◆ ACTION ITEM
Report each line of the listing below that holds "accomplish".
** AVAILABLE DATA follows **
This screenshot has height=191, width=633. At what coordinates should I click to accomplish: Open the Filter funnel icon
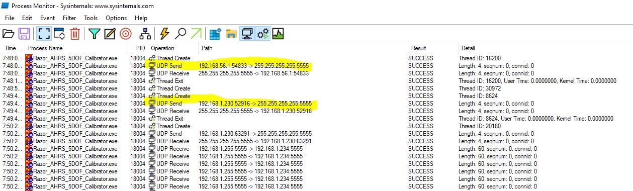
** End of AVAILABLE DATA **
** AVAILABLE DATA follows **
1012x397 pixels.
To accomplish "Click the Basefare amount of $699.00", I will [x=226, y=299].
** End of AVAILABLE DATA **
** AVAILABLE DATA follows **
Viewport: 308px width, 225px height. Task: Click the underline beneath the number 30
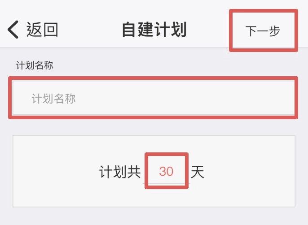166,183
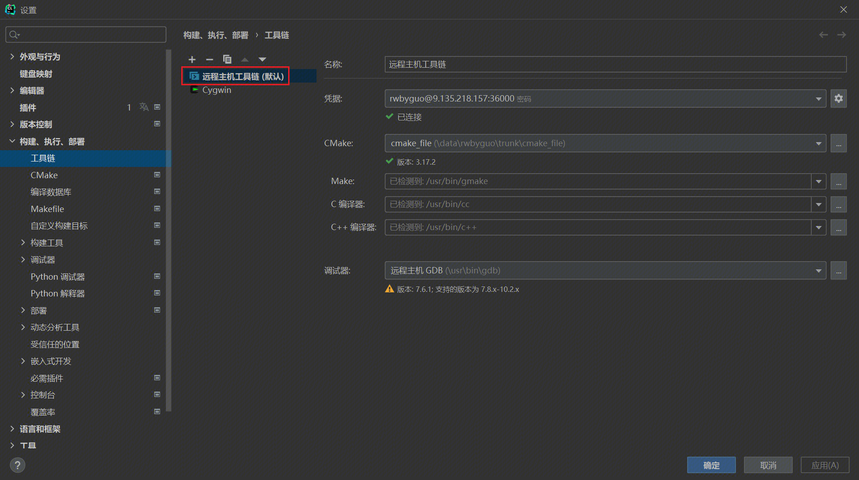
** End of AVAILABLE DATA **
◆ WRITTEN ANSWER
This screenshot has height=191, width=633. At what coordinates should I click to accomplish: Open the Filter funnel icon
To accomplish "Click the Basefare amount of $699.00", I will [x=226, y=299].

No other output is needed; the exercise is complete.